Let's just say that, from where this demo BEGINS, you have little to no idea how it will END, but we're not talking about unexpected thrills or 'twists' that one might deem pleasurably; rather an air traffic accident that initially seems as if it will cause only minor structural damage to a craft's landing gears but then ends up on the nightly news, hundreds of dead being pulled from the still smoking wreckage. Essentially, the first two tracks are a sort of 'trance' techno, with beats that loop alongside a modicum of glitch electronics, feedback and ominous, crunchy bass against the backdrop. The cyber rendition of the Beatles' "Helter Skelter" is quite interesting, and even if I don't dig how the lyrics grind across the heavily affected guitar samples and beeping noises, it was at least worth a try. "Totgetanzt" is an original, with even sparser, pulsing textures, sinister breath whispers and cheesy keyboard beats, but nothing as interesting as the cover ever occurs.

And then we come to the 'heavy' sequence of the demo, where drudging, muted guitars are affixed to drum machine and samples in a means redolent of Pitch Shifter, or maybe the late 90s Prong material with enhanced electrics. Warrior gets rather aggressive with his vocals on "The Dying I" or the occasional guffaw in "Human Dirt", but elsewhere he uses a sort of nasal, whining vocal that reminds me of Jonathan Davis from Korn. The lyrics are quite miserable through this portion of the track list, with a lot of generic call and response style chorus parts and generic 'what I am what I am what I am' ("Human Dirt") effortless bullshit lyrics that were a heavy symptom of bad 90s alternative rock, industrial, early metal core and groove/nu-metal. The heavily atmospheric electro rock duet "November" features Tom's whimpering alongside a female guest, and "Deep Inside" (one of two Apollyon Sun tracks that wound up here) is a passable trip hop tune with some psychedelic guitar swirl backing the chorus, but even the latter becomes incredibly cheesy when it hits the classical piano bridge with the girl whispers: 'deep inside deep inside'. Oh so sexy, guys! Not.

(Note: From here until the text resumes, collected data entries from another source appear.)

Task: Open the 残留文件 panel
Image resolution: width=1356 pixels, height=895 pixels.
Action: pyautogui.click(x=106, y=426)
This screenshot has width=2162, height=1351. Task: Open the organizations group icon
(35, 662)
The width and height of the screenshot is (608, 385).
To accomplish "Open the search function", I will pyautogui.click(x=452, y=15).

But, honestly, I'd take ANY OF THIS over what happens at the end of the demo, where it transforms from merely misspent creative energy into an outright abomination, as if a bunch of ICP juggalos decided to stick bananas in their wrestling thongs and then invade the recording session, bribing Tom with drugs to let them in the studio booth. "Get Wicked (dagger and grail edit)" is some weird interlude with a dude rapping in...French, I think? It's bad enough that we must suffer its reckless stupidity, but the guy actually has the audacity to include the phrases 'get down get down' in nearly the same breath as he cries 'procreation of the wicked'. At this point I am well on my way to caving in my face with handgun rounds, but Prototype actually gets WORSE, with the heinous and inane "Hip Hop Jugend", a hybrid of porn electronics, bad German Rammstein rambling, smutty 'ooh baby aah baby' female narrative and a bunch of manly Eurotrash shouts of 'Hip Hop Jugend' in the background.

Seriously, I dare anyone to listen through this song and then tell me again how miserable you think Cold Lake is. If you can make it through without cracking a smile or choking on a combination of laughter (at it, not with it) and vomit, then I certainly owe you a beer. But trust me, it will haunt you forever...the final nail in the coffin of failed ideas that permeate Prototype. As we all know by now, this direction was not one Warrior and Ain pledged to continue, its awkward and unnecessary mutation silently sealed away in vaults of agonizing regret that only a handful were so unfortunate to experience. Monotheist would later steer the band back on track, an acceptable compensation for 10 years of bullshit, but personally I'm not sure it could ever outlive scars like this.